▶ [What needs to be done]: Because the pictures are not wanted, give back only the exact text of every entry below.

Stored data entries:

++++++++

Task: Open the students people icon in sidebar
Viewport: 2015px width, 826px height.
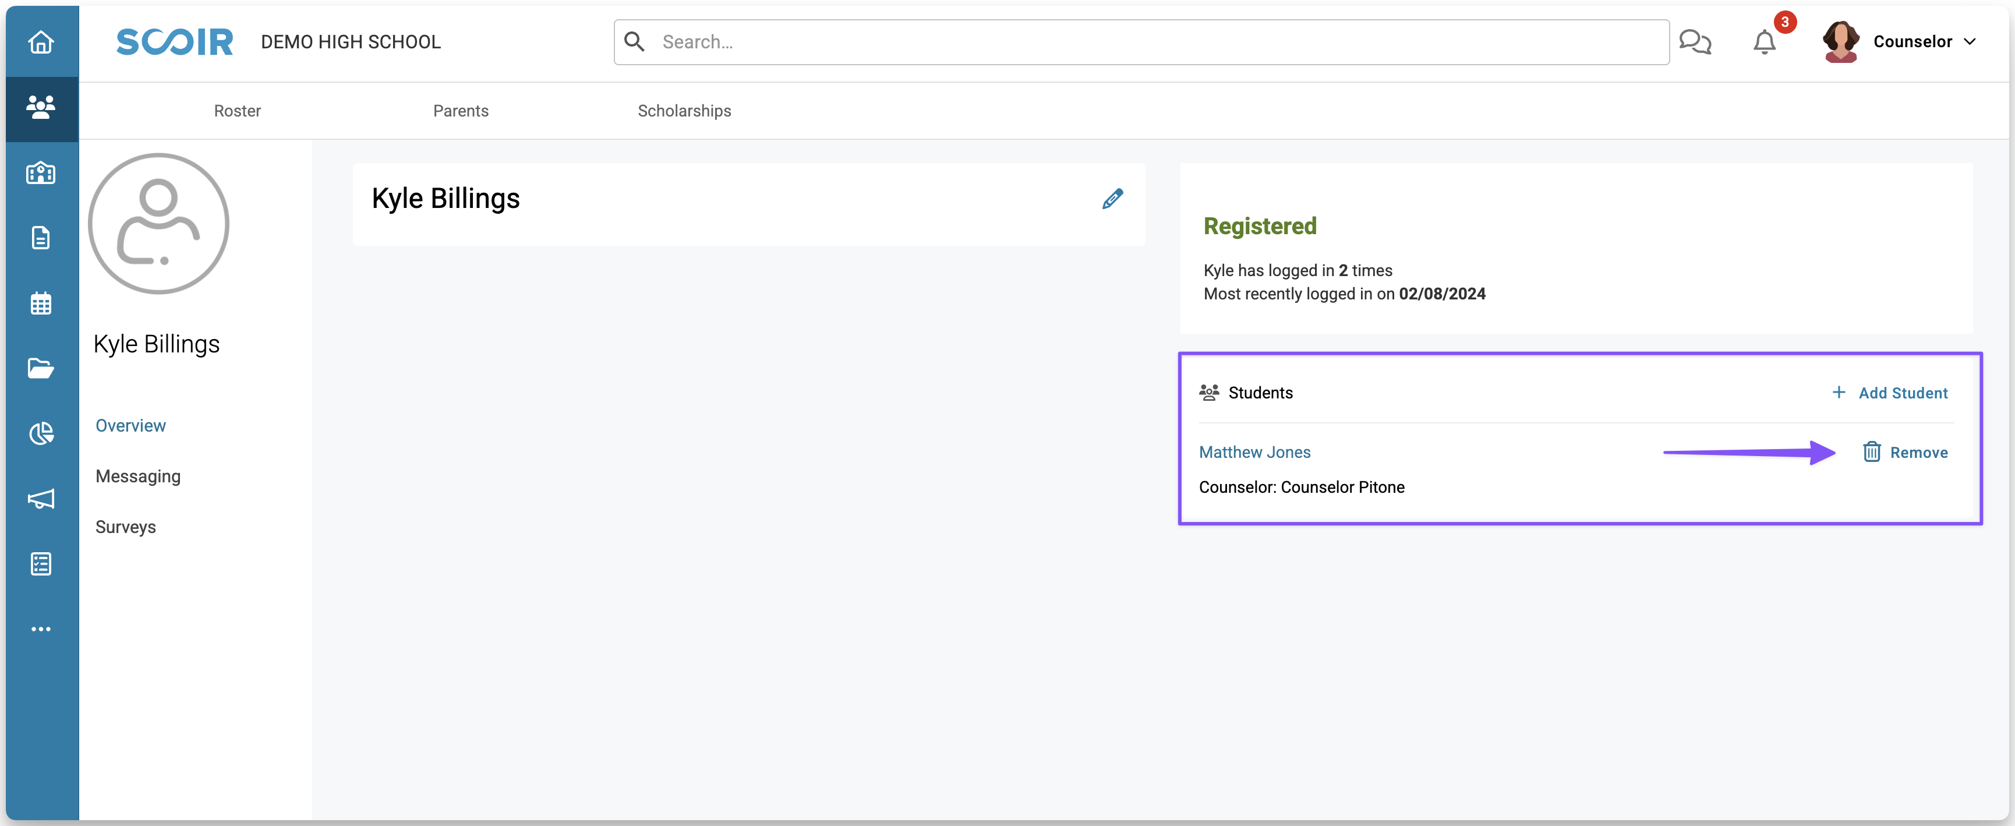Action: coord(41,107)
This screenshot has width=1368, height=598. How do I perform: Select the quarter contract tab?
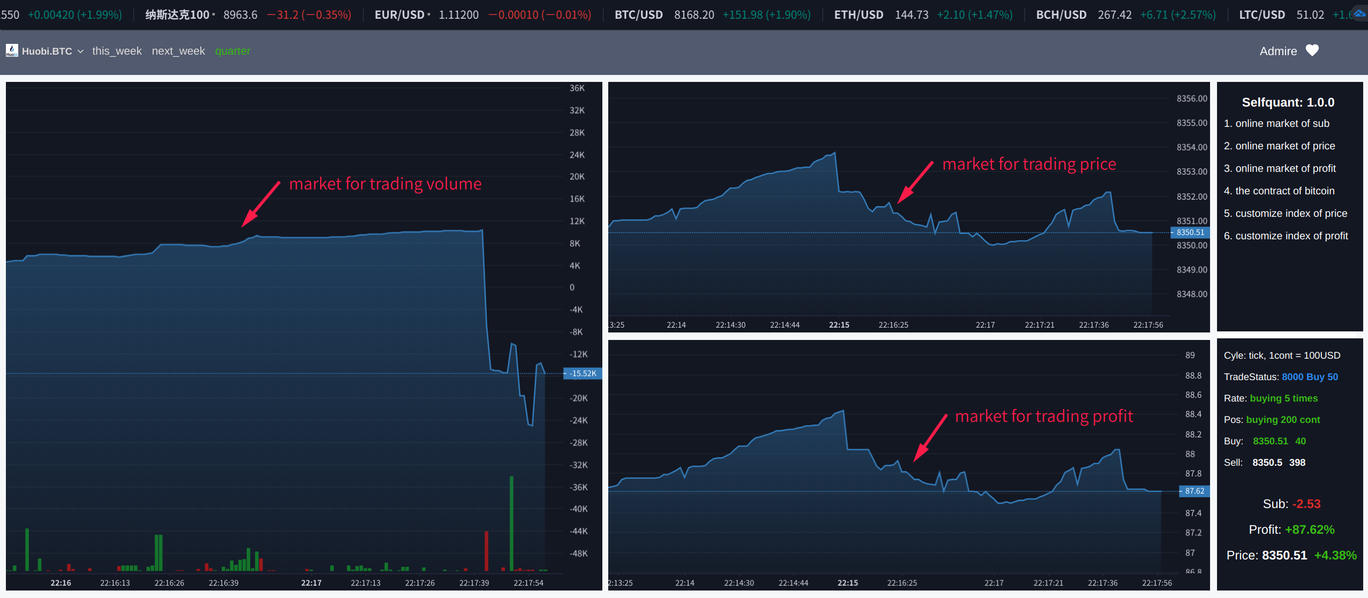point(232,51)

++++++++

▶ [Reply to the exercise]:
Task: Open the students people icon in sidebar
Viewport: 2015px width, 826px height.
Action: coord(41,107)
This screenshot has width=1368, height=598. How do I perform: Select the quarter contract tab?
point(232,51)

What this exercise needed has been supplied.